The very existence of this text comes therefore as a
surprise, and the fact that this study, which resulted from a commission, had
never been published in its time confirms its singular status. Apparently, this
was an essay that nobody was expecting and that perhaps contained the risk of
weakening the status of its author as key theoretician of urban life (as
opposed to individual building).

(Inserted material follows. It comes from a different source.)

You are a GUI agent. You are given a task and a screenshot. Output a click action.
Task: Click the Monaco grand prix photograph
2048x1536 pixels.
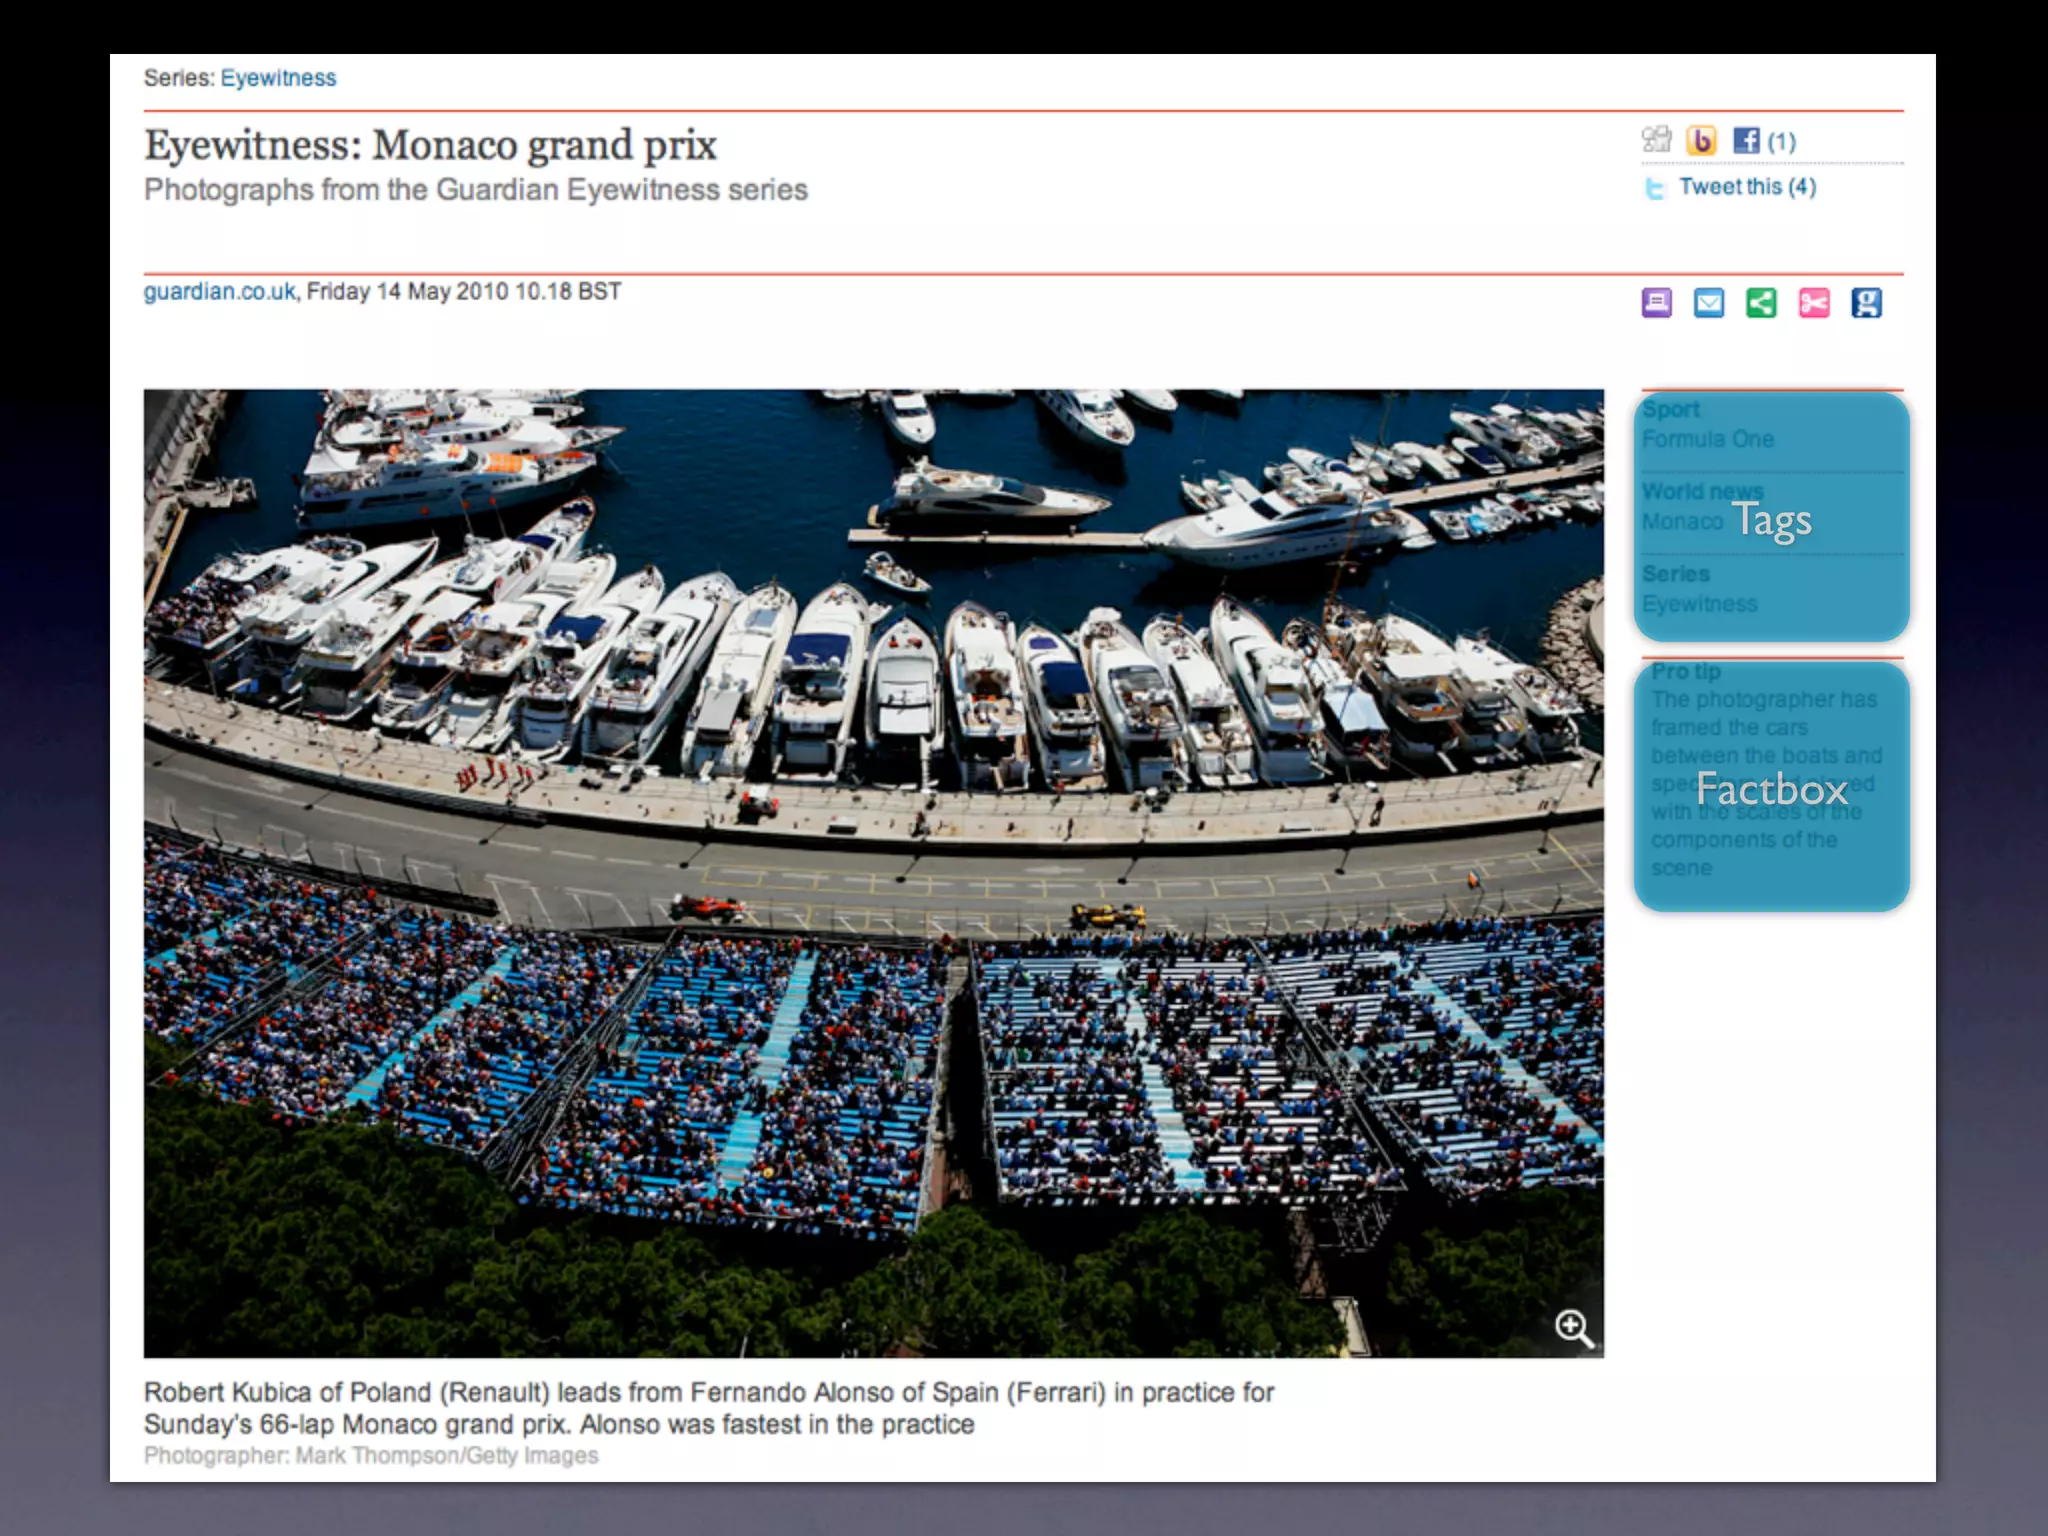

Written in 1973, it does reflect however the
spirit of the times, strongly marked by the libertarian dimension of the
student revolts and its foregrounding of pleasure, individual freedom and the
body, all elements blocked the conventional Marxism of these days and only
introduced in the strongly politicized debates on the future of the city by
non-conventional thinkers such as Lefebvre, who accepts to broaden the debate
on space and urban planning to the domain of architecture, longtime discarded
as having no meaningful relationship with the key issues of the city as lived
experience, and that of the body, equally put between brackets in the name of
collectivist ideals.
Lefebvre’s very personal take on the problem of
architecture is not limited however to the very shift of emphasis from urban
thinking to a philosophy of dwelling. His reading of architecture is throughout
political and his politics if, from the very beginning, a politics of the
joyful body (the French term used by Lefebvre is the “untranslatable” jouissance, and the book opens with a
dramatically useful note on the multilayered meanings and uses of this
typically May 68 notion). Just as the goal of the building of a city should be
the production of urban life, the ideal of good architecture should be the opportunities
it offers to a happier development of the body and its craving for pleasure and
joy. Lefebvre analyzes this link between architecture and enjoyment in several
ways. First of all, he explores the connection between body and building, no
pun intended, in a wide range of disciplines such as philosophy, anthropology,
history, economics, and eventually architecture. In this discussion, which
hovers between the scholarly text and the political manifesto, he clearly
displays the materialist underpinnings of his analysis, which lead him to
criticize the puritan stances of traditional Marxism. Under the aegis of
Nietzsche, a major influence on many French thinkers of that period (Barthes,
Deleuze, Guattari, among others), he makes room for personal hedonism and
individual liberation. Second, Lefebvre analyzes also concrete forms of modern
and modernist architecture, which contrary to most leftist thinkers of these
years he does not automatically rejects as the result of capitalist
speculation. The savage, but actually perfectly planned, transformation of
Spain’s coast line into a gigantic touristic resort, with new forms of
architecture that seem to be the apparent negation of all possible ideals of
urban life and shared experience, is interpreted by Lefebvre in a much more
ambivalent way. Places meant to be devoted to only entertainment and reproducing
straightforwardly the existing boundaries and dichotomies between labour and
leisure, between real constraints and the illusory freedom of commodified
escapism, are seen by him not only as instruments of mass deception but also as
windows to forms of enjoyment that other types of architecture and urban life do
not always allow. They function for him as the sign of a different life, or at
least of the possibility of such a life, and not only as one more symbol of capitalist
alienation.
The introduction by Łukasz Stanek does a
wonderful job to contextualize as well as interpret
Lefebvre’s thinking in this unusual text. Stanek restores the genesis of the work,
he discusses the theoretical and political issues that Lefebvre’s shift to
architecture actually involved, he complements the text with the visual
documentation Lefebvre’s is only hinting at, while also stressing the stakes of
the manuscript for contemporary debates on architecture, urban planning, and
ecological thinking. He does it in an graceful style and with a keen sense of
what is key, but also what is debatable and perhaps no longer pertinent in
Lefebvre’s text and idiosyncratic way of thinking and writing.